Using the records below, quote only the span that opens with the line containing "DEPORTES (719, 144)" and closes with the line containing "Întrebări frecvente (383, 2354)", exactly and inclusively.

--------------------------------

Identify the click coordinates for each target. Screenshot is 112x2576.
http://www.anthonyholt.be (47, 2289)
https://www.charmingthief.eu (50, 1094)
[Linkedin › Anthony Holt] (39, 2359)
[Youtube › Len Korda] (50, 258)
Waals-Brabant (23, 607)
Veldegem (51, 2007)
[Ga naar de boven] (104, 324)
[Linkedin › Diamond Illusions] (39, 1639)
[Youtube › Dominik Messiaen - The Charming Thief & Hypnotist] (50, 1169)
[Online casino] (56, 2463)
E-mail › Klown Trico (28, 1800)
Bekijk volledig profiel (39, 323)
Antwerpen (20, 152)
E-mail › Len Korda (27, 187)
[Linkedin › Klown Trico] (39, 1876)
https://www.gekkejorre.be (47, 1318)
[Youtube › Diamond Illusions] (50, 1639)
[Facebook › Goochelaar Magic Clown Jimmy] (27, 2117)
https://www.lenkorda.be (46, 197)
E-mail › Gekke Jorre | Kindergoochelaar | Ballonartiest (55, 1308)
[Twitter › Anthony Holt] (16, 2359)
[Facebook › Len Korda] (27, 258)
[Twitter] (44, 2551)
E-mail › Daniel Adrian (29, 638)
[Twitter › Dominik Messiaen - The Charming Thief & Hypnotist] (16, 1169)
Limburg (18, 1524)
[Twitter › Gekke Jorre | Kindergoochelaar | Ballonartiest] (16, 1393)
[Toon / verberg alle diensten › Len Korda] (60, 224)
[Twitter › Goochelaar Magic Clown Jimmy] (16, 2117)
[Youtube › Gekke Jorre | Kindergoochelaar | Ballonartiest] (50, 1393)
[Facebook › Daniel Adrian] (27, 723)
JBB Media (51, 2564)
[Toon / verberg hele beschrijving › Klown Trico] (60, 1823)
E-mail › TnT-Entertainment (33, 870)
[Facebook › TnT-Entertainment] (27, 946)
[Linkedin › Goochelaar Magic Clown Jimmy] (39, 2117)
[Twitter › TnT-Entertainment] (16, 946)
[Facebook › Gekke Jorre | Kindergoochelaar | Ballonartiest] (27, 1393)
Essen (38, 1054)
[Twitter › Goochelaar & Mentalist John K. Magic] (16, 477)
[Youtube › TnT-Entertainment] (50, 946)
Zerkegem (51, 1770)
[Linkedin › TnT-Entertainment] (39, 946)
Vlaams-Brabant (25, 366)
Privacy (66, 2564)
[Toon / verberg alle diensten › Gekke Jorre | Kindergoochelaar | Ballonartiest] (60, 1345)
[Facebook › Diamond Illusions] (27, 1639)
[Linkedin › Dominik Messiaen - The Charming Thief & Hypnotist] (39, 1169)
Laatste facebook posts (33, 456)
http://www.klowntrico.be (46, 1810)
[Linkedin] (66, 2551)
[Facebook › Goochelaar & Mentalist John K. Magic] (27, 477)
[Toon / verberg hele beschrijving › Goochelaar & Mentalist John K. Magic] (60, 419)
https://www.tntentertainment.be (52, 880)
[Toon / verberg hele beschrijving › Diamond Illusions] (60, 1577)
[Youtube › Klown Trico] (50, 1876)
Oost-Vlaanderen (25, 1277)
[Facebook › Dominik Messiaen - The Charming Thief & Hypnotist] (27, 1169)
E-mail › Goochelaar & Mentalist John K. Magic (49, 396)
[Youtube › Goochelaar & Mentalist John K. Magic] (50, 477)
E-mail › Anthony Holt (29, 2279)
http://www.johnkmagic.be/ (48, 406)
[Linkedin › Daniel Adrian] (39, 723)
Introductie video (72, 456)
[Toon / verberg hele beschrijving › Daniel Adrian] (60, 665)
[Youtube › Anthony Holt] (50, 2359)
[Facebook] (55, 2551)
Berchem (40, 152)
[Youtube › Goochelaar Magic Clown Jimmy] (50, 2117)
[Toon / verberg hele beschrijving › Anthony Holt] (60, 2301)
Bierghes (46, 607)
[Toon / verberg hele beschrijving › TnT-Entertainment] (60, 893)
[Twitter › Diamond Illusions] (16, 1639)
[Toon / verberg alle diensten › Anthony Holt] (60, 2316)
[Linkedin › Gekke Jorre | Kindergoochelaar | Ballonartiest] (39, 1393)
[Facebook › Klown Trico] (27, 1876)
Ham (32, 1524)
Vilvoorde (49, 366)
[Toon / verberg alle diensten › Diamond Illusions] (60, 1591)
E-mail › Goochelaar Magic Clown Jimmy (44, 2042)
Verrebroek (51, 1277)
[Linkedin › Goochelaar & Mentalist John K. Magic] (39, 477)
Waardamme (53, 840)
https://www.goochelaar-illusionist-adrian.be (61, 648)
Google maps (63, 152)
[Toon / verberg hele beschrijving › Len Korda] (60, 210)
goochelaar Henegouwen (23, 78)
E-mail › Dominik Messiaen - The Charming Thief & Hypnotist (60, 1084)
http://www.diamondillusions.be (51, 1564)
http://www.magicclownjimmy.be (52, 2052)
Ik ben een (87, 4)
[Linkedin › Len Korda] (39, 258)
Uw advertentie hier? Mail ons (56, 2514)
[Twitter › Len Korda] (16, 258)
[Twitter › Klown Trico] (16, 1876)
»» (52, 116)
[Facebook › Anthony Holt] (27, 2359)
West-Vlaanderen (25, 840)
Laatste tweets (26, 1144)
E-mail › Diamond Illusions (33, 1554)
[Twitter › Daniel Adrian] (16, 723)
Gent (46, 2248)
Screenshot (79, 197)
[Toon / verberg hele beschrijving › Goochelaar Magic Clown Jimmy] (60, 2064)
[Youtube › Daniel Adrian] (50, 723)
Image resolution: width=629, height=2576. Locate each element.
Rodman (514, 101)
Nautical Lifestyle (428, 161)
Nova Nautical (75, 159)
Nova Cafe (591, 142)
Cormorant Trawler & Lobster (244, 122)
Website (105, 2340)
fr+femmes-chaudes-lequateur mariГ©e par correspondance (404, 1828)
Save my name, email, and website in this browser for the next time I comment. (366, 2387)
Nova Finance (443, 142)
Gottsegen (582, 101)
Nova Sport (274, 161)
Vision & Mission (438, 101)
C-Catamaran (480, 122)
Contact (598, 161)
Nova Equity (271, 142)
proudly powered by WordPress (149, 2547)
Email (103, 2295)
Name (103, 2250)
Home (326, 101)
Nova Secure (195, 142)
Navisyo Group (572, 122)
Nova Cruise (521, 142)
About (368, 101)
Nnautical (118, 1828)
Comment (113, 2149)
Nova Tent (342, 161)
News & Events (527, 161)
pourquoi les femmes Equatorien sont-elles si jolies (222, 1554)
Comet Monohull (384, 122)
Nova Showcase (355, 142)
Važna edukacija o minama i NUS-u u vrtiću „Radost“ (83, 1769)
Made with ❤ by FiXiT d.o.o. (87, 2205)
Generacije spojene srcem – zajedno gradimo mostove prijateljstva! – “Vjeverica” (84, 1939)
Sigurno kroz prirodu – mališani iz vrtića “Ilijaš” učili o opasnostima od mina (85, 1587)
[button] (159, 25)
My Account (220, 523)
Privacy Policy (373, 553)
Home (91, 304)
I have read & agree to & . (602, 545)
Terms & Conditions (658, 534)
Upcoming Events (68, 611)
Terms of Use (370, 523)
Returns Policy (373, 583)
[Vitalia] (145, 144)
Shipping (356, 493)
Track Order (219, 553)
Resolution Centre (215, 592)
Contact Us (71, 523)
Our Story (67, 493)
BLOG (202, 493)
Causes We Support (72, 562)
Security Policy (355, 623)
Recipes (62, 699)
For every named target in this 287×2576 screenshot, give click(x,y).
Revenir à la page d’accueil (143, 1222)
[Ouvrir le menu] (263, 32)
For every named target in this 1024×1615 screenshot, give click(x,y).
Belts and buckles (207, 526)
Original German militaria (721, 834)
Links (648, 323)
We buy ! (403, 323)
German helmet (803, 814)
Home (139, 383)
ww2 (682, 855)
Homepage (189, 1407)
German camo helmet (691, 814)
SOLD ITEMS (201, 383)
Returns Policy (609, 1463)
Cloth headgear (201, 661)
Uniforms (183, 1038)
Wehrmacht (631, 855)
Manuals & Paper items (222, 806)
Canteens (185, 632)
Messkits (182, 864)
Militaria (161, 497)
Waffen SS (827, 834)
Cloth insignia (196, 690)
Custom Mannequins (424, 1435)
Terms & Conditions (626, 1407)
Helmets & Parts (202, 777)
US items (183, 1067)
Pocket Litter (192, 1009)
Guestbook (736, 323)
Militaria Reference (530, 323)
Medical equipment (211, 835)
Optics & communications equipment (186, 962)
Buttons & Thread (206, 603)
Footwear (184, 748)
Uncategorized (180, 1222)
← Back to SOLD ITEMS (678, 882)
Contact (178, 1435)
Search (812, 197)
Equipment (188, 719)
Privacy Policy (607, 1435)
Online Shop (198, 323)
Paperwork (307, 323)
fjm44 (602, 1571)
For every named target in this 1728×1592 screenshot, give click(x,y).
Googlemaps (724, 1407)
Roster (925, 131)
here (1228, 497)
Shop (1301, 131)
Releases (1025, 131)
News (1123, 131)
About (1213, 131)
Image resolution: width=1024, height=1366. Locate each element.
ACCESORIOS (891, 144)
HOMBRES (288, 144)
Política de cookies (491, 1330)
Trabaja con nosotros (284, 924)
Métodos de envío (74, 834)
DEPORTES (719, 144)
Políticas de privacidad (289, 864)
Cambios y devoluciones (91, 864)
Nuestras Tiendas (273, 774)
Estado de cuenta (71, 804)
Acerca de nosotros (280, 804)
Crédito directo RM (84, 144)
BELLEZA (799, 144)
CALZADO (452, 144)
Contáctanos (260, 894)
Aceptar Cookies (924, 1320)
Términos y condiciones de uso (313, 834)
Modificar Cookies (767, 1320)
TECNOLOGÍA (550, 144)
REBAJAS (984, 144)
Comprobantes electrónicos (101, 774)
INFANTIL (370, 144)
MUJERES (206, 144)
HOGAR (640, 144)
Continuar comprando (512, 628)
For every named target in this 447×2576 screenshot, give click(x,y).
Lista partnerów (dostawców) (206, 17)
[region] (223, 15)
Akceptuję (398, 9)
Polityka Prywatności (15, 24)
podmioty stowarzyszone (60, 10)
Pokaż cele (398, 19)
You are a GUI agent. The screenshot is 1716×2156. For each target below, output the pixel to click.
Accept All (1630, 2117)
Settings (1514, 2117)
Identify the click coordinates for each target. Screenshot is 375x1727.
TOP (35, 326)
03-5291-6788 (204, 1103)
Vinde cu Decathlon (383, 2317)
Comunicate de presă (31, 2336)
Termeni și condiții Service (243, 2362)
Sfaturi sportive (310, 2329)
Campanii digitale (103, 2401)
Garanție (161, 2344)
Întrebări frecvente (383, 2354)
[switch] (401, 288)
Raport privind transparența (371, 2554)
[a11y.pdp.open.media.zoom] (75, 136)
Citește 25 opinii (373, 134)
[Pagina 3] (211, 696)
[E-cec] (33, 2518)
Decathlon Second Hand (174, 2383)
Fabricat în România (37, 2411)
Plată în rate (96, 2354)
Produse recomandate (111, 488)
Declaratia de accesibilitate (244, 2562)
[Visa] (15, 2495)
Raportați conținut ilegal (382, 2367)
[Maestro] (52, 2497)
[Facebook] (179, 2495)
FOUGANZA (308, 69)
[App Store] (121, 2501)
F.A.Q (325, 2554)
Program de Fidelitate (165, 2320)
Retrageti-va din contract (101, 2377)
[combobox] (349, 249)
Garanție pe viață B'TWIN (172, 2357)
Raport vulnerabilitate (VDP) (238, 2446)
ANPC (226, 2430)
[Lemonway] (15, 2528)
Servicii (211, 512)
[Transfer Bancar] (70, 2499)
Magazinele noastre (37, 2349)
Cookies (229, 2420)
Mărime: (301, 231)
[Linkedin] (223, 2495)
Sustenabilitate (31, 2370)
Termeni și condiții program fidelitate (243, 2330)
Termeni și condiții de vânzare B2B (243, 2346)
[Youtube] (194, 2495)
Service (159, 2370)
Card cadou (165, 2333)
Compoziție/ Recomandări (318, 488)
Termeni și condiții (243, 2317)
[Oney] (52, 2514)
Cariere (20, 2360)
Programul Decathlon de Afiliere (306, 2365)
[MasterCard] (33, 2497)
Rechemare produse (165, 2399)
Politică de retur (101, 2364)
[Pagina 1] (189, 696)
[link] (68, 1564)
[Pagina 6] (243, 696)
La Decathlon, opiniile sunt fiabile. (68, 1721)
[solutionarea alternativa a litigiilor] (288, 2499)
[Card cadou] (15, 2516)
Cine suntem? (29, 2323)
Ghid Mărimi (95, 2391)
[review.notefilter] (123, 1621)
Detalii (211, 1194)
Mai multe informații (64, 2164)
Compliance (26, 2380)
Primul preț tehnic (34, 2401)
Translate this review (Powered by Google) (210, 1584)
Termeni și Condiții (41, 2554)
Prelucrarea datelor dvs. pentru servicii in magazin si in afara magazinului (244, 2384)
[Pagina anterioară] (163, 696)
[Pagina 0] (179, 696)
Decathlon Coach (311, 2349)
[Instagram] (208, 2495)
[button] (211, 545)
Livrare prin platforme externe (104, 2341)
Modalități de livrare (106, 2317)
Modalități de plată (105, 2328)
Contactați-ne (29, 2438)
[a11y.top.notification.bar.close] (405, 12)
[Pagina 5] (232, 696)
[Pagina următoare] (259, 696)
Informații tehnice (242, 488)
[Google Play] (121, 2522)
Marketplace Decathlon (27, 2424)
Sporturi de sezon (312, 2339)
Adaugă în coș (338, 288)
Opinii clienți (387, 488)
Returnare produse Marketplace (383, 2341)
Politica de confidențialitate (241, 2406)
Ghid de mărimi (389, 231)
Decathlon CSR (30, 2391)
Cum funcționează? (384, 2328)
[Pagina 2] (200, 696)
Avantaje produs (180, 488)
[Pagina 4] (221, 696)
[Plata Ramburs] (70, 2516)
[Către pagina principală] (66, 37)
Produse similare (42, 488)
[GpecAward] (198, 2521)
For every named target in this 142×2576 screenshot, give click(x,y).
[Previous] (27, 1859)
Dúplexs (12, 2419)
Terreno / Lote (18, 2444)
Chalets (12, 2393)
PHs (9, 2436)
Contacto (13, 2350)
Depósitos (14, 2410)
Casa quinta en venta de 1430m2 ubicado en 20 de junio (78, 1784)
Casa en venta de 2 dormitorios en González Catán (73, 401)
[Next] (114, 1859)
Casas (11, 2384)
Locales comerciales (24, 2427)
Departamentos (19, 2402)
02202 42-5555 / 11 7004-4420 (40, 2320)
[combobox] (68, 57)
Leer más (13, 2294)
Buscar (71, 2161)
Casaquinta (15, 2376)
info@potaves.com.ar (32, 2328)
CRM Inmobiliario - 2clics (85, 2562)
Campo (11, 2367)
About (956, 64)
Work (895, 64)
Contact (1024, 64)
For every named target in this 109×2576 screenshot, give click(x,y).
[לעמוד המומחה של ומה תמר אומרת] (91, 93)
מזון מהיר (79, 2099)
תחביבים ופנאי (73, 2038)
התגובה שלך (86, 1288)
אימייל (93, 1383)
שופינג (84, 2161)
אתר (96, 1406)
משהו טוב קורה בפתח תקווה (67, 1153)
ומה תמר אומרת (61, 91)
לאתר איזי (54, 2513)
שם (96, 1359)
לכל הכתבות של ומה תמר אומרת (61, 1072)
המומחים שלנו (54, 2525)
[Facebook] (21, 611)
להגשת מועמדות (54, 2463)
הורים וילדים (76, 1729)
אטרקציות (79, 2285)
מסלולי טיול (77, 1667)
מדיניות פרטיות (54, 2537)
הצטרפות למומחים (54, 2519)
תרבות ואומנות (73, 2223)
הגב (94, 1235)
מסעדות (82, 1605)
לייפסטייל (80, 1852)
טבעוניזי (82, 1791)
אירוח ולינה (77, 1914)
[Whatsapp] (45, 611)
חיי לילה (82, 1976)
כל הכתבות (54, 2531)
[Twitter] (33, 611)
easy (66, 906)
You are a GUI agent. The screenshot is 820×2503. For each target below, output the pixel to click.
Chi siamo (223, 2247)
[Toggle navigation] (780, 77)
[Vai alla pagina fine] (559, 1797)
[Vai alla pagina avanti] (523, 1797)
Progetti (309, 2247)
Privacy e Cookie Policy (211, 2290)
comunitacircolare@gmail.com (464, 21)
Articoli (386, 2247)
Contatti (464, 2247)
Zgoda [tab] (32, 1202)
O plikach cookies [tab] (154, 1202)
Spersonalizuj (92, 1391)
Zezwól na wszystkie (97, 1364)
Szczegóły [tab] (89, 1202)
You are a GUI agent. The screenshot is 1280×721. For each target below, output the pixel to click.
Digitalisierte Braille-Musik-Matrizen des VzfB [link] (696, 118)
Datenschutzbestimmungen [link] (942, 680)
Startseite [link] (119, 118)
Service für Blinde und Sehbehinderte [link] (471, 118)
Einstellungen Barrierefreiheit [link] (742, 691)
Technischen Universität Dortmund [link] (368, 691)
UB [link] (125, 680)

--------------------------------

__Finished task__:
DEPORTES (719, 144)
Políticas de privacidad (289, 864)
Cambios y devoluciones (91, 864)
Nuestras Tiendas (273, 774)
Estado de cuenta (71, 804)
Acerca de nosotros (280, 804)
Crédito directo RM (84, 144)
BELLEZA (799, 144)
CALZADO (452, 144)
Contáctanos (260, 894)
Aceptar Cookies (924, 1320)
Términos y condiciones de uso (313, 834)
Modificar Cookies (767, 1320)
TECNOLOGÍA (550, 144)
REBAJAS (984, 144)
Comprobantes electrónicos (101, 774)
INFANTIL (370, 144)
MUJERES (206, 144)
HOGAR (640, 144)
Continuar comprando (512, 628)
For every named target in this 447×2576 screenshot, give click(x,y).
Lista partnerów (dostawców) (206, 17)
[region] (223, 15)
Akceptuję (398, 9)
Polityka Prywatności (15, 24)
podmioty stowarzyszone (60, 10)
Pokaż cele (398, 19)
You are a GUI agent. The screenshot is 1716×2156. For each target below, output the pixel to click.
Accept All (1630, 2117)
Settings (1514, 2117)
Identify the click coordinates for each target. Screenshot is 375x1727.
TOP (35, 326)
03-5291-6788 (204, 1103)
Vinde cu Decathlon (383, 2317)
Comunicate de presă (31, 2336)
Termeni și condiții Service (243, 2362)
Sfaturi sportive (310, 2329)
Campanii digitale (103, 2401)
Garanție (161, 2344)
Întrebări frecvente (383, 2354)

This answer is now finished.